Effect of GsMTx4 on Mouse Urinary Bladder Smooth Muscle (UBSM) Contractility

Abstract

Urinary incontinence is a common problem with limited treatment options. Stretch‐activated channels (SACs) enhance UBSM excitability, and have been proposed as a novel target for reducing overactive bladder. The goal of this study was to determine whether an inhibitor of SACs (GsMTx4) decreased UBSM contractions in wild‐type (WT) and BK KO (Kcnma1−/−) bladders, a mouse model for urinary incontinence which harbors a deletion of the BK K+ channel.
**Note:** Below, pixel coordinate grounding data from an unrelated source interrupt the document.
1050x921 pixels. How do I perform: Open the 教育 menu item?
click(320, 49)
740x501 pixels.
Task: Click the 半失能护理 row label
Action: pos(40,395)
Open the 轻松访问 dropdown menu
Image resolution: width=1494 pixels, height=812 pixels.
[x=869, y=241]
GsMTx4 was applied to isolated UBSM strips at 0.1–10 μM and spontaneous (phasic) and nerve‐evoked (EFS) contractions were investigated using isometric tension recordings. As expected, baseline BK KO contractile amplitudes were significantly larger than WT. Application of 5 μM GsMTx4 induced a smaller reduction in BK KO phasic amplitude than in WT (KO: −12 ± 0.22%, WT: −31 ± 0.04%), and reliably decreased phasic frequency in BK KO strips (KO: −14 ± 9%, WT: +11 ± 4%). Additionally, 10 μM GsMTx4 suppressed EFS evoked contractions (10 Hz amplitude, BK KO: −19 ± 12%, WT: −4 ± 1%). This data suggests that GsMTx4 may be effective at reducing spontaneous and nerve evoked contractions in overactive UBSM, while having a limited effect on normal UBSM. This work was funded by NIDDK R21–089337 (A.L.M.) and the APS UGSRF (Z.K.).